O Tempo e o Vento

Nossa avaliação
Time and the Wind (2013)
Time and the Wind poster Direção: Jayme Monjardim
Elenco: Fernanda Montenegro, Thiago Lacerda, Marjorie Estiano, Janaína Kremer Motta


É sintomático que um filme sobre um dos mitos de fundação do Brasil toque uma música em inglês durante seus créditos finais. “O Tempo e o Vento” não parece interessado em identidade, formação do sul do país ou um amor que transcende a morte. Não consegue ser épico e nem intimista. Não faz com que nos importemos com os personagens. Em suma, a saga da família Terra é contada, mas não narrada.

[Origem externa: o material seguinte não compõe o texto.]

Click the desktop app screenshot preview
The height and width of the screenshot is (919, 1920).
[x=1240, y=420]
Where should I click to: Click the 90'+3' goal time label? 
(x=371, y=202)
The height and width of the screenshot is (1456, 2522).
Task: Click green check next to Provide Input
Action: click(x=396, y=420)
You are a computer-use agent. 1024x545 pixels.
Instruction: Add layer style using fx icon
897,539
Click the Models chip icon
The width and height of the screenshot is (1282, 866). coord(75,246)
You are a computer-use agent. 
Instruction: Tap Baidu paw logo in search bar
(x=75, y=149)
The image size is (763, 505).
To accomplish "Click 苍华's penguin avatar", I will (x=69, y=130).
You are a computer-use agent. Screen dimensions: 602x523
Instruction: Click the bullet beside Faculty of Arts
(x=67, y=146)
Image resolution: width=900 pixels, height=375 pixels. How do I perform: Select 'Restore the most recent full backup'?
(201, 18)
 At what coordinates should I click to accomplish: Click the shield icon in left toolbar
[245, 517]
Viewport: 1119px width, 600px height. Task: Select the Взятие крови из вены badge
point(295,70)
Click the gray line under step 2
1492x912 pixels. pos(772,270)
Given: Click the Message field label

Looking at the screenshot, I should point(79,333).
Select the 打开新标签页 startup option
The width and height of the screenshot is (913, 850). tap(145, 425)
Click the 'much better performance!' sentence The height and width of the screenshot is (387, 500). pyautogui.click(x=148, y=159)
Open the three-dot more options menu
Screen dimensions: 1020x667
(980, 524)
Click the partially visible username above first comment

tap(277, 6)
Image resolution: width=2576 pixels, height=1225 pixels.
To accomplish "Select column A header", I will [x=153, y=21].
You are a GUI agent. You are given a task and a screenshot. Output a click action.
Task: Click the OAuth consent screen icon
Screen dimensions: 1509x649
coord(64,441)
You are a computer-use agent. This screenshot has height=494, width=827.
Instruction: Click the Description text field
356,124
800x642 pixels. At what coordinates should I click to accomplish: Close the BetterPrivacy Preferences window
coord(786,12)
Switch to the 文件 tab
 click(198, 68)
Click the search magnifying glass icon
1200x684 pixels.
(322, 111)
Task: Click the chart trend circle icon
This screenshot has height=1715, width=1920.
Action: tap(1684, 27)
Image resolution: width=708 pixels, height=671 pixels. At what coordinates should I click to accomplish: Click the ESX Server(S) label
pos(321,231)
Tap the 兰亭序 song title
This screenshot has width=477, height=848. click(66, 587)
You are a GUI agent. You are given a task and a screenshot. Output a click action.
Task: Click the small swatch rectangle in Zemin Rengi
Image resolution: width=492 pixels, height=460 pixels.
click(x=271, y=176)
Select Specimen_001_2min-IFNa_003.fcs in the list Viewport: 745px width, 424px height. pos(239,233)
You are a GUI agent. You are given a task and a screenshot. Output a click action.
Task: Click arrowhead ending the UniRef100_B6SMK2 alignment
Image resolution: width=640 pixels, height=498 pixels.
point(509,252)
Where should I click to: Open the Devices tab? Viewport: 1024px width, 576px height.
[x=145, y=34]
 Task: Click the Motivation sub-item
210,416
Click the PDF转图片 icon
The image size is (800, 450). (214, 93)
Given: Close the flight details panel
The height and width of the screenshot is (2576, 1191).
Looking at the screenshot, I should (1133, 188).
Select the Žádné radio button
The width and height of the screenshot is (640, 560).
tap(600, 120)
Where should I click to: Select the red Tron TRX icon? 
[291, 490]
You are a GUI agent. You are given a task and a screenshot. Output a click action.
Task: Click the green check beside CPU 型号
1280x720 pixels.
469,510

A bela história da obra de Érico Veríssimo é espremida em duas horas que passam como se fossem três. As idas e vindas no tempo atrapalham o ritmo e o excesso de off presta tributo aos livros, mas não funciona tão bem em uma obra audiovisual. Jayme Monjardim não consegue imprimir emoção nas cenas, e nem parece se interessar pelo caráter histórico, criando um filme que não consegue dizer a que veio. As imagens são bonitas, os planos bem organizados, mas não há nada além do “quero-ser-E o Vento Levou”.

São cerca de 150 anos de uma família, desde a origem dos Terra Cambará até sua rivalidade com as Amaral no Rio Grande do Sul. Fernanda Montenegro como Bibiana já velha e Thiago Lacerda como o capitão Rodrigo seguram bem o eixo narrativo da história, mas todo o elenco é competente. Entretanto as decisões do roteiro em contar o máximo possível em pouco tempo, somadas à direção burocrática, não deixam muito espaço para nada que não seja o básico de uma história sendo contada.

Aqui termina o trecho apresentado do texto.